Media and growth conditions.

For routine experiments, Luria-Bertani (LB) medium (22) and glucose (Glu)-minimal A medium (22) were used as the nutrient and defined media, respectively, and the incubation temperature for growth was 37°C. MacConkey lactose agar was obtained from Difco. Cultures for β-galactosidase assays were incubated with shaking (i) until mid-exponential phase (A₆₀₀ of 0.4 to 0.8) or until 1 h after entry into stationary phase; (ii) at 30 or 10°C; and (iii) in LB medium or low-osmolarity K-tryptone medium (27), the latter supplemented when necessary with NaCl to 0.3 M. Unless otherwise indicated, Ara induction experiments (11) were performed by supplementation of the growth medium with 0.2% Ara (or 0.2% Glu, as a control).
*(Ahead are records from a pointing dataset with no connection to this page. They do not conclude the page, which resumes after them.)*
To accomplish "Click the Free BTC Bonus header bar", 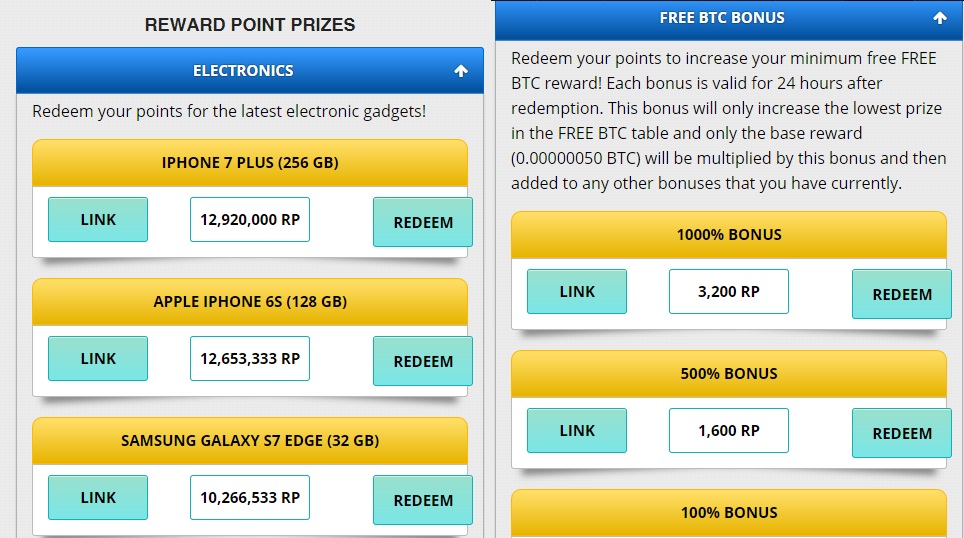I will click(729, 19).

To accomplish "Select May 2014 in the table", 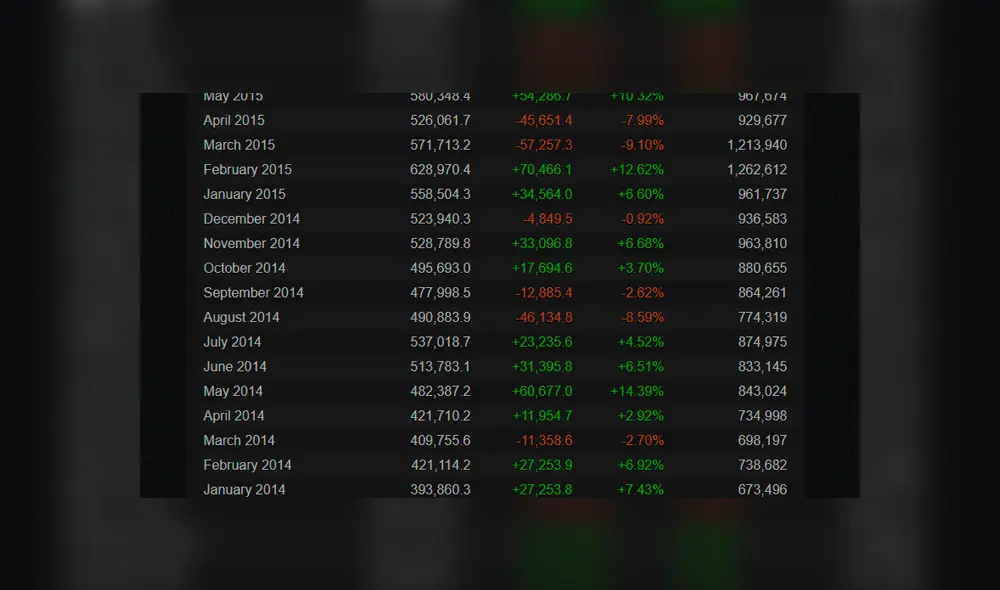I will pos(233,391).
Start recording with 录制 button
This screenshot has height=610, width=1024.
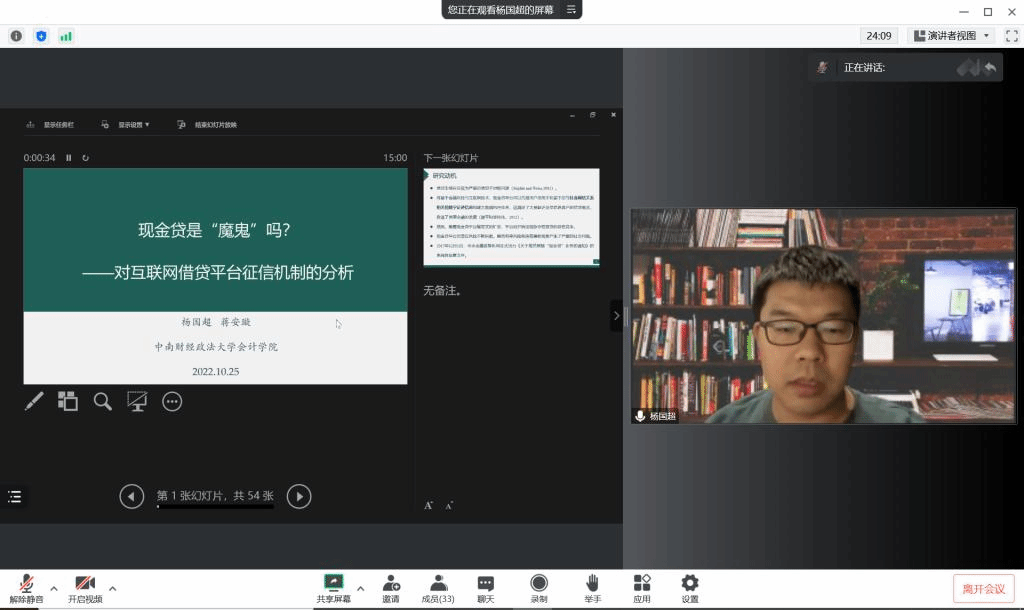click(x=539, y=583)
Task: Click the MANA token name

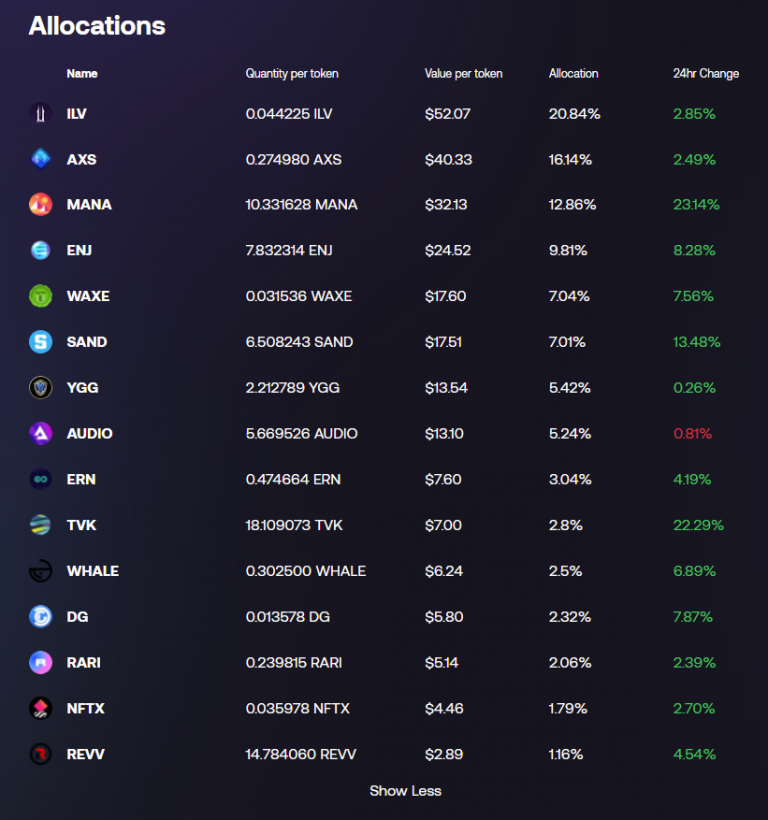Action: point(89,205)

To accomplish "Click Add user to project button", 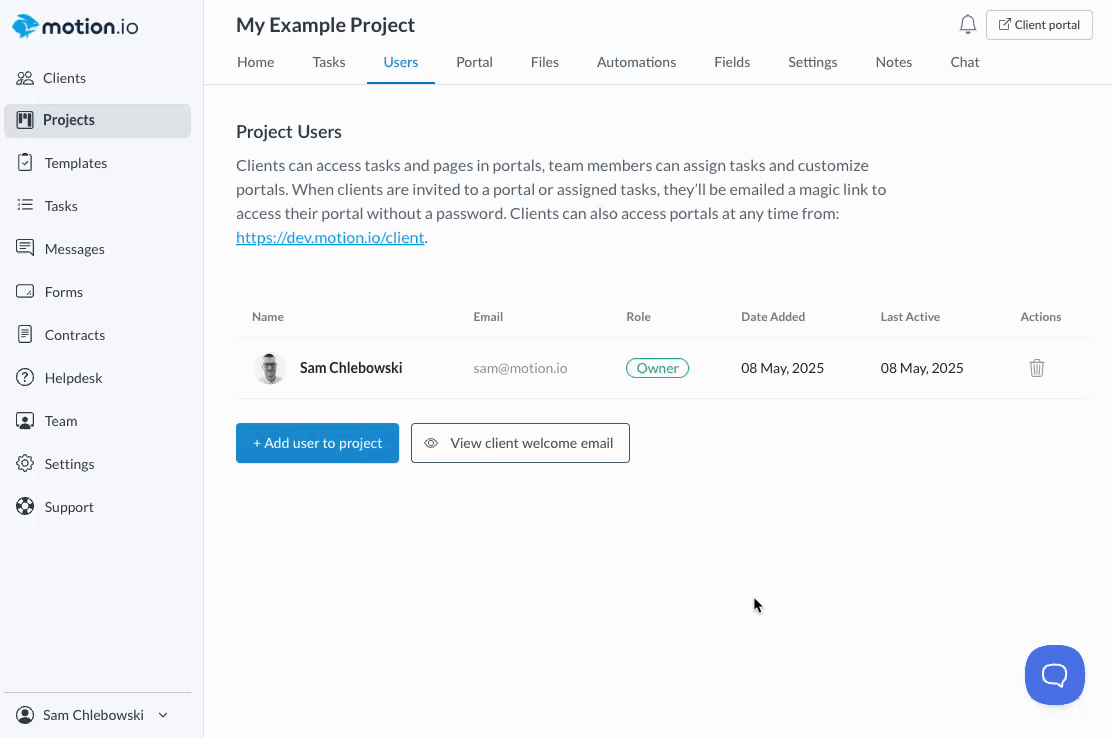I will click(317, 443).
Concentrations of antibiotics used were as described earlier (20).

Immunoblot analysis.

The procedures used for electrophoresis of cell extracts on 10% polyacrylamide gels with sodium dodecyl sulfate, electroblotting to a polyvinylidene difluoride membrane, staining with Ponceau S, and sequential treatments with blocking reagent, primary antibody, alkaline phosphatase-conjugated secondary antibody, and chromogenic substrates were essentially as previously described (32). As part of the protocol, 2.5 μl of rabbit anti-σ^S antiserum (kindly provided by Regine Hengge-Aronis) was preadsorbed at 4°C overnight with 1 ml of a sonicated cell extract (containing approximately 2 mg of protein) of either the rpoS::Tn10 strain RH90 or the ΔrpoS strain RH100 in 50 mM Tris-Cl buffer (pH 8) containing 1 mM each EDTA and phenylmethylsulfonyl fluoride; following centrifugation at 12,000 × g for 20 min at 4°C, the supernatant was recovered and used in a total volume of 10 ml as the primary antibody preparation.

Other experimental techniques.

The procedures used for phage P1 transduction (8), transposon tagging with Tn10dCm and genetic mapping (22), and experiments involving DNA manipulations (32) were as described previously. Three primers, 5′-GAACCAGTTCAACACGCT-3′, 5′-ACCGAGGTAATGCGCTCGT-3′, and 5′-CCGATGGGCATCGAC-3′, which were specific, respectively, for the 5′ end, the middle, and the 3′ end of rpoS, were used for PCR amplification and DNA sequence determination of the rpoS locus. β-Galactosidase assays were performed by the method of Miller (22); enzyme specific activity values are reported in Miller units.

RESULTS

An rpoS::IS10 insertion mutant with rho-modulated σ^S activity in vivo.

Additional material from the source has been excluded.